The provincial government asked the Quebec Court of Appeal in the summer of 2015 to look into the legality of the federal plan after arguing securities regulation falls under provincial jurisdiction.
A majority of the five justices who studied the matter ruled in Quebec’s favour on Wednesday.
Ontario, British Columbia, Saskatchewan, New Brunswick, Prince Edward Island and Yukon have all signed on to the proposed national regulator which, if implemented, would be expected to help oversee stock markets by policing abuses and securities fraud.
Canada is the only G20 country without a national regulator — a fact that can be attributed to the country’s Constitution, which places securities regulation squarely in the realm of provincial jurisdiction.
Proponents of a national regulator say centralizing the process would cut red tape for publicly traded companies and for investors. They also claim it would give smaller jurisdictions access to a more robust regulatory regime.
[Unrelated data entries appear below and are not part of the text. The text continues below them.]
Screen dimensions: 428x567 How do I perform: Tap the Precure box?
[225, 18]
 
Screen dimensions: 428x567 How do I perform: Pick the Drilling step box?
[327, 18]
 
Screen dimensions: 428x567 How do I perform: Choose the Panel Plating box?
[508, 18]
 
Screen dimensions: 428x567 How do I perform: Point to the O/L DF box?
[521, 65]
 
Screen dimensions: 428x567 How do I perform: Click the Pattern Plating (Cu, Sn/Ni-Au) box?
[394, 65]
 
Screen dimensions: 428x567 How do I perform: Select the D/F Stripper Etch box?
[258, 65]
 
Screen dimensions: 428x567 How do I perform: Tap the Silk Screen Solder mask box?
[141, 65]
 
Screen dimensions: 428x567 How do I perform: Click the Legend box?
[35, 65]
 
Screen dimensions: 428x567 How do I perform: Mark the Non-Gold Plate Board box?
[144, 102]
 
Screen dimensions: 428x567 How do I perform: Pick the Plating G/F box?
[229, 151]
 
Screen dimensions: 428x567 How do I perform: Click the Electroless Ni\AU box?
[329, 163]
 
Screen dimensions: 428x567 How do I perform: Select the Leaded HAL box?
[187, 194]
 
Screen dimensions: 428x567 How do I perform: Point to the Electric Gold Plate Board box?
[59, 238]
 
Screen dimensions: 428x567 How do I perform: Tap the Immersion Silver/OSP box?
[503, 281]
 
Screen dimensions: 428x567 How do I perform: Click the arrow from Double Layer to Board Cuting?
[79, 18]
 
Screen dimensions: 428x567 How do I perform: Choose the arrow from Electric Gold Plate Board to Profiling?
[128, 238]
Opponents say Ottawa is attempting to seize power away from the provinces.
In 2011, the Supreme Court ruled a previous plan was unconstitutional, but hinted that structuring the regulator as a co-operative model —where provinces can choose whether to participate — would make the proposal fair game.
Ottawa’s newest proposal is called the Co-operative Capital Markets Regulator.
The Quebec government referred two questions to the appeals court.
The first dealt with whether the Constitution authorizes the implementation of a pan-Canadian securities regulation under the authority of one body, according to the proposed model.
Four of the five justices, including Chief Justice Nicole Duval Hesler, said it does not, while Justice Mark Schrager abstained.
“The mechanism for amending the Uniform Act…fetters the parliamentary sovereignty of the participating provinces and is consequently unconstitutional,” Duval Hesler wrote.
“It subjects the province’s legislative jurisdiction to the approval of an external entity (the council of ministers), which is impermissible.”
The council would oversee the work of the securities regulator.
The court was also asked to rule on whether the Capital Markets Stability Act, one specific aspect of the proposed overall regime, exceeded Parliament’s authority.
While the four majority justices replied No, they said four particular sections concerning the role and powers of the council of ministers, if not removed, would render the act unconstitutional as a whole.
Quebec’s Government House Leader Jean-Marc Fournier said he hoped the federal government would stop trying to create a national regulator.
“I hope this ruling sends a clear message to Ottawa,” he said.
Fournier added there is no need to touch the country’s current decentralized system.
“There is no reason to upset the system because it works,” he said.